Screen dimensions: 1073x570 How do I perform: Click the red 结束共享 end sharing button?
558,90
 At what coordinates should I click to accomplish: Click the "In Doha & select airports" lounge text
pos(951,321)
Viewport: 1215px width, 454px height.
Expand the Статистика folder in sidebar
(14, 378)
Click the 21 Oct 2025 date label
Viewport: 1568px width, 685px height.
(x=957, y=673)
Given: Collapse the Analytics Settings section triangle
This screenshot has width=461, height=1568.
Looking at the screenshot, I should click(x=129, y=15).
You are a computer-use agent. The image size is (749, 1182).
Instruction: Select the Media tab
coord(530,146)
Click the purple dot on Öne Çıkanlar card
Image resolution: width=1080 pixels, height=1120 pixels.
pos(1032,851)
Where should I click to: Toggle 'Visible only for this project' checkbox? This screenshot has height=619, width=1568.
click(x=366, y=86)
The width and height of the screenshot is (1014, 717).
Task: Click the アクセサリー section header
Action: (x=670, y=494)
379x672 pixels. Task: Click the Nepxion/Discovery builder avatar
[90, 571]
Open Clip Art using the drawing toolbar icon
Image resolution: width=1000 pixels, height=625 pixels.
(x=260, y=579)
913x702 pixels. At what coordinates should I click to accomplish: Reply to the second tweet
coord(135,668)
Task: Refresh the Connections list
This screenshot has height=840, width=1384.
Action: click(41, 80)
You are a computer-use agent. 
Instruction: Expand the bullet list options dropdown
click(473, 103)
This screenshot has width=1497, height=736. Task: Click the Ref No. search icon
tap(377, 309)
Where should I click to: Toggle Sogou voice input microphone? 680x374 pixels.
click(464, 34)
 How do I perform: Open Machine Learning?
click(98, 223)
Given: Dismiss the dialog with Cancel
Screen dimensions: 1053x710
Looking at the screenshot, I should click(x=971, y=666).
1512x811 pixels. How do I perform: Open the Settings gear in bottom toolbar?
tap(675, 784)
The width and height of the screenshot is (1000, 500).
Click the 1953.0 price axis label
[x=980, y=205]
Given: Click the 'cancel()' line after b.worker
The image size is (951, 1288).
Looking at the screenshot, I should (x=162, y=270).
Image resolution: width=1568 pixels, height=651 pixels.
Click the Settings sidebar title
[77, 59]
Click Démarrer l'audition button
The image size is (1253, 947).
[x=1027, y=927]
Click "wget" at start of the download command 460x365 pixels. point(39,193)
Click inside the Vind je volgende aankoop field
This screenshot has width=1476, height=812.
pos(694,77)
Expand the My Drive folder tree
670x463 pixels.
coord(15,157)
+===+
■ Exercise objective ■
Starting at the line that has "Instruction: Select the Media tab" in the records above, restate word for word every line until the one that has "Given: Click the", and include that one as well.

■ Response area ■
Instruction: Select the Media tab
coord(530,146)
Click the purple dot on Öne Çıkanlar card
Image resolution: width=1080 pixels, height=1120 pixels.
pos(1032,851)
Where should I click to: Toggle 'Visible only for this project' checkbox? This screenshot has height=619, width=1568.
click(x=366, y=86)
The width and height of the screenshot is (1014, 717).
Task: Click the アクセサリー section header
Action: (x=670, y=494)
379x672 pixels. Task: Click the Nepxion/Discovery builder avatar
[90, 571]
Open Clip Art using the drawing toolbar icon
Image resolution: width=1000 pixels, height=625 pixels.
(x=260, y=579)
913x702 pixels. At what coordinates should I click to accomplish: Reply to the second tweet
coord(135,668)
Task: Refresh the Connections list
This screenshot has height=840, width=1384.
Action: click(41, 80)
You are a computer-use agent. 
Instruction: Expand the bullet list options dropdown
click(473, 103)
This screenshot has width=1497, height=736. Task: Click the Ref No. search icon
tap(377, 309)
Where should I click to: Toggle Sogou voice input microphone? 680x374 pixels.
click(464, 34)
 How do I perform: Open Machine Learning?
click(98, 223)
Given: Dismiss the dialog with Cancel
Screen dimensions: 1053x710
Looking at the screenshot, I should click(x=971, y=666).
1512x811 pixels. How do I perform: Open the Settings gear in bottom toolbar?
tap(675, 784)
The width and height of the screenshot is (1000, 500).
Click the 1953.0 price axis label
[x=980, y=205]
Given: Click the 'cancel()' line after b.worker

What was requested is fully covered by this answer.